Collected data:
'''

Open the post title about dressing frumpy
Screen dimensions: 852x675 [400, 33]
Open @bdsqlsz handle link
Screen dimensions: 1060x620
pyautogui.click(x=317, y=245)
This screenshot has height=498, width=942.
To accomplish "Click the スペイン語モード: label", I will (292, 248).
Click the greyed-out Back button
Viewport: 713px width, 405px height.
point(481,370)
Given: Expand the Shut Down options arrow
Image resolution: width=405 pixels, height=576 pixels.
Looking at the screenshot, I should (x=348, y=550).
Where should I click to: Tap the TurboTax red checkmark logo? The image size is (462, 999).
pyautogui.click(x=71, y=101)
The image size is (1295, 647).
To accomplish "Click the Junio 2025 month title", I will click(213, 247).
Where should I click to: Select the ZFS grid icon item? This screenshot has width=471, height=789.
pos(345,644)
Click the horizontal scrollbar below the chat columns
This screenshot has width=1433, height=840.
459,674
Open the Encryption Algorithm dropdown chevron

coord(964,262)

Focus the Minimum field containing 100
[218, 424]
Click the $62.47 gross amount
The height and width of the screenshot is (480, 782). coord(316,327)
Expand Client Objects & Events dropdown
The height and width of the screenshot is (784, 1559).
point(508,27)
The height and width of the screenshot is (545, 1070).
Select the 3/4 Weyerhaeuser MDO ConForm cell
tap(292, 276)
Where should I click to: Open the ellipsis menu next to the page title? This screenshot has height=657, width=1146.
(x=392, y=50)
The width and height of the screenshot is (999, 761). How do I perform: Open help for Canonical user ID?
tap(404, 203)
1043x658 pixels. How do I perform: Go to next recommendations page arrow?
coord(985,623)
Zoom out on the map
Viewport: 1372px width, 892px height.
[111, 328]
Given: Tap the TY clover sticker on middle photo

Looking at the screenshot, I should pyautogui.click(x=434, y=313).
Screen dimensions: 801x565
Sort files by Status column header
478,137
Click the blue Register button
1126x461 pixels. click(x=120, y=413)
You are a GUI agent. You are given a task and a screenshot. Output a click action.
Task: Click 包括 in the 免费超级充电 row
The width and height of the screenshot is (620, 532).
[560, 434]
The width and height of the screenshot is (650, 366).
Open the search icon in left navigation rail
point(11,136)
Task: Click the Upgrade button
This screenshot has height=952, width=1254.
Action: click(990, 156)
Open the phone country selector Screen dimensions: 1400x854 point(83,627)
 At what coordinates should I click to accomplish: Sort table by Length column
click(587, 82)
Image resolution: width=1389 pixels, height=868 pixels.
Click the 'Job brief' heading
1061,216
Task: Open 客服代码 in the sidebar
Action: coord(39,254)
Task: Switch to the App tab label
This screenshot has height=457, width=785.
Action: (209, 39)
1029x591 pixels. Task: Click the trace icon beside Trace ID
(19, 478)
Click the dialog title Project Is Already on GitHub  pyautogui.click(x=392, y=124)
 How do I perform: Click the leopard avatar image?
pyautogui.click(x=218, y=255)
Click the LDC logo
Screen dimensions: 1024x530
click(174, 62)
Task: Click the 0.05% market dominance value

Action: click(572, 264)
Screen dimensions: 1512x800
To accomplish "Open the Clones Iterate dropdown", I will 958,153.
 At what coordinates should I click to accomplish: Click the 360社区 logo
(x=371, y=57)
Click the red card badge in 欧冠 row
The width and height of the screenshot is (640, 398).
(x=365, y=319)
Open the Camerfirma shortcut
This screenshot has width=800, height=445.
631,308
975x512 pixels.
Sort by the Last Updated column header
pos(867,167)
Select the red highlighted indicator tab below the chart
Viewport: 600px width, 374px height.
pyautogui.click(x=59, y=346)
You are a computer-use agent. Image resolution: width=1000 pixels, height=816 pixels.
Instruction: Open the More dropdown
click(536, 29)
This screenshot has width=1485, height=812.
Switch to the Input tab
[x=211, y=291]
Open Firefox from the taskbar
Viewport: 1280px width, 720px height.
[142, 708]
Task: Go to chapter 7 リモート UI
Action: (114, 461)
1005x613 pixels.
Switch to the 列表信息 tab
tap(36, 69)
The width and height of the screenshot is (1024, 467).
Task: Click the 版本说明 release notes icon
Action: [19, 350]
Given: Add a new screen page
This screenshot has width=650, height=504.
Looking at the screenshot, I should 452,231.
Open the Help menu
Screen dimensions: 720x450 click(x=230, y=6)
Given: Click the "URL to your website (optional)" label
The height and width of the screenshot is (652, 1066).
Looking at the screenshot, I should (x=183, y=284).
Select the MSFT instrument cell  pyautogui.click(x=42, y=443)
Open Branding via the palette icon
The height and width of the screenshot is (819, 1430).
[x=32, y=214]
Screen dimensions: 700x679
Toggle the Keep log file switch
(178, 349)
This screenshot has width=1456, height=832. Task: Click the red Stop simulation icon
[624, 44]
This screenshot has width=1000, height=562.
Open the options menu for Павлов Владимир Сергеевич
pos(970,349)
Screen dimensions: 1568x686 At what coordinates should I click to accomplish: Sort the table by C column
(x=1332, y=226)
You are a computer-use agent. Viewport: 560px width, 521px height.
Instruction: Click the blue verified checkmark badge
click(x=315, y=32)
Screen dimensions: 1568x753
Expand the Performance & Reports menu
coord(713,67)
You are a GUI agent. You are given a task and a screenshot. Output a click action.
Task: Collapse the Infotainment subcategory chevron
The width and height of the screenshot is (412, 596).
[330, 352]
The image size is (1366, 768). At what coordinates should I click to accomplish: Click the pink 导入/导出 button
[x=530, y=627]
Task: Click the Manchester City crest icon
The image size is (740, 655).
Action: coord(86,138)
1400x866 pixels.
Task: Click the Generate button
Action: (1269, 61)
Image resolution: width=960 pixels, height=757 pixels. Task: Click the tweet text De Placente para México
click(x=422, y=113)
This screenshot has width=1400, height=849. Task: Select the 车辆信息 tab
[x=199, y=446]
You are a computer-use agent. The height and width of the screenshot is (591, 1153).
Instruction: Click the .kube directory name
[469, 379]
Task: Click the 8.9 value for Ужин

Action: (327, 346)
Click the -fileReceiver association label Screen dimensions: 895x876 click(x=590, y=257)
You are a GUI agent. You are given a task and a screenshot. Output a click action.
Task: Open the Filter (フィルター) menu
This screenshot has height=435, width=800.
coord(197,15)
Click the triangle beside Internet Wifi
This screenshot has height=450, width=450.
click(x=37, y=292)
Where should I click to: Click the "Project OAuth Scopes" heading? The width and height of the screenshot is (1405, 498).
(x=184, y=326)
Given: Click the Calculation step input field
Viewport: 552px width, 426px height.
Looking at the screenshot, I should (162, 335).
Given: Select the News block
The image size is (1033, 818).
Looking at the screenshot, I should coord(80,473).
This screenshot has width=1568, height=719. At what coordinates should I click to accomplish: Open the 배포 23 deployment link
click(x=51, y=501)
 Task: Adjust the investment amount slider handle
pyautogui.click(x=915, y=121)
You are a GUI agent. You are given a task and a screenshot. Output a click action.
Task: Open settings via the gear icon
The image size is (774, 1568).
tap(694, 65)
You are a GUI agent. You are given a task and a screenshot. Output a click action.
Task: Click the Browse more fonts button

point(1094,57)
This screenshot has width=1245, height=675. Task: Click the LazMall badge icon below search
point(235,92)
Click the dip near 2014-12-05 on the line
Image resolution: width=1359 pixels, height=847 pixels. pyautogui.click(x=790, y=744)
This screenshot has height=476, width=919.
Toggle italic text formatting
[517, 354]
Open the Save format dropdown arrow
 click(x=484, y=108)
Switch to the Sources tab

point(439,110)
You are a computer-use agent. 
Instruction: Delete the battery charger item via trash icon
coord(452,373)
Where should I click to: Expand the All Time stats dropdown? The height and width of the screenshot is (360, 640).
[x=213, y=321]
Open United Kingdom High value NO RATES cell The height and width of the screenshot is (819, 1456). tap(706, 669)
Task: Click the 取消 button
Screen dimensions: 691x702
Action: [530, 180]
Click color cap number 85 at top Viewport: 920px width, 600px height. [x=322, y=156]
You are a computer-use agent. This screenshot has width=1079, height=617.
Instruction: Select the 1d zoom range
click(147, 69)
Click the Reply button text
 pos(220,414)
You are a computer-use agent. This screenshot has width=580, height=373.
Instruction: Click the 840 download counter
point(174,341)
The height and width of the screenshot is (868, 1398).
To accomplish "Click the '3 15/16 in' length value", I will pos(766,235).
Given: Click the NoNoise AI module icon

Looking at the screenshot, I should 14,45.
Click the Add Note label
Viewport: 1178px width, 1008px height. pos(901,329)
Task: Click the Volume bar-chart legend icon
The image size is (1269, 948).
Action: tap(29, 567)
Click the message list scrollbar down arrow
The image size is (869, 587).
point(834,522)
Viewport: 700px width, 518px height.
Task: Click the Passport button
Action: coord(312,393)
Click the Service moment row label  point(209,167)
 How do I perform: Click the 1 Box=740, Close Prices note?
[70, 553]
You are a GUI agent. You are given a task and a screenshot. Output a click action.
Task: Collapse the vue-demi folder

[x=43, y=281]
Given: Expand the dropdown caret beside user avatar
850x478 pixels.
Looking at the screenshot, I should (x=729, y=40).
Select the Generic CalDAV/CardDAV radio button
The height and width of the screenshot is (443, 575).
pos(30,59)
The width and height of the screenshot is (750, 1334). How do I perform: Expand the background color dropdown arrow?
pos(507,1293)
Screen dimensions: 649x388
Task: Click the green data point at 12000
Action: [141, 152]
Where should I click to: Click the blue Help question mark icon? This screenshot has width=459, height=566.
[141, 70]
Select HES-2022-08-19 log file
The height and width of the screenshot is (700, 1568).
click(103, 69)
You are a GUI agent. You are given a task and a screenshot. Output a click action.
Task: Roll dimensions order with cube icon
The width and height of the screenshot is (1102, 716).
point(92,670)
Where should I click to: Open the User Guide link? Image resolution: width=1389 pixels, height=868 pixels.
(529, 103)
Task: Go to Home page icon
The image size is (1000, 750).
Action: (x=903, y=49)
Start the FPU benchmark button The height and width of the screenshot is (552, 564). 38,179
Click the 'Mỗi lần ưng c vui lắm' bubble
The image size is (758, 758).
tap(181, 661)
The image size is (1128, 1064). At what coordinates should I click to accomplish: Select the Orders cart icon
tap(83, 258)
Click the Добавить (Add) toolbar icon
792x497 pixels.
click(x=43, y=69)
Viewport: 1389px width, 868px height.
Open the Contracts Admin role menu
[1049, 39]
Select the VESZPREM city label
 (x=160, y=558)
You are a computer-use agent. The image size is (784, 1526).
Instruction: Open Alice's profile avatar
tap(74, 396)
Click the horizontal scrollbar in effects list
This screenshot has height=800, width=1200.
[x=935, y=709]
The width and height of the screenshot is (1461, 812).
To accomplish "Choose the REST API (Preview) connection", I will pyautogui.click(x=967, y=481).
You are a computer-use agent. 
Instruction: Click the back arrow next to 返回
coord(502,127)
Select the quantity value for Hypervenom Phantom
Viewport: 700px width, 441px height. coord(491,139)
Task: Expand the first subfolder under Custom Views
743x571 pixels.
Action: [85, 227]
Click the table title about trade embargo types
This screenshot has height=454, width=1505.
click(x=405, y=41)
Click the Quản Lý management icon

'''

### Exercise requirements
Would you copy out exactly the lines above that start at the one containing "Viewport: 713px width, 405px height." and end at the one containing "The height and width of the screenshot is (545, 1070).", inclusive?

### Answer section
Viewport: 713px width, 405px height.
point(481,370)
Given: Expand the Shut Down options arrow
Image resolution: width=405 pixels, height=576 pixels.
Looking at the screenshot, I should (x=348, y=550).
Where should I click to: Tap the TurboTax red checkmark logo? The image size is (462, 999).
pyautogui.click(x=71, y=101)
The image size is (1295, 647).
To accomplish "Click the Junio 2025 month title", I will click(213, 247).
Where should I click to: Select the ZFS grid icon item? This screenshot has width=471, height=789.
pos(345,644)
Click the horizontal scrollbar below the chat columns
This screenshot has width=1433, height=840.
459,674
Open the Encryption Algorithm dropdown chevron

coord(964,262)

Focus the Minimum field containing 100
[218, 424]
Click the $62.47 gross amount
The height and width of the screenshot is (480, 782). coord(316,327)
Expand Client Objects & Events dropdown
The height and width of the screenshot is (784, 1559).
point(508,27)
The height and width of the screenshot is (545, 1070).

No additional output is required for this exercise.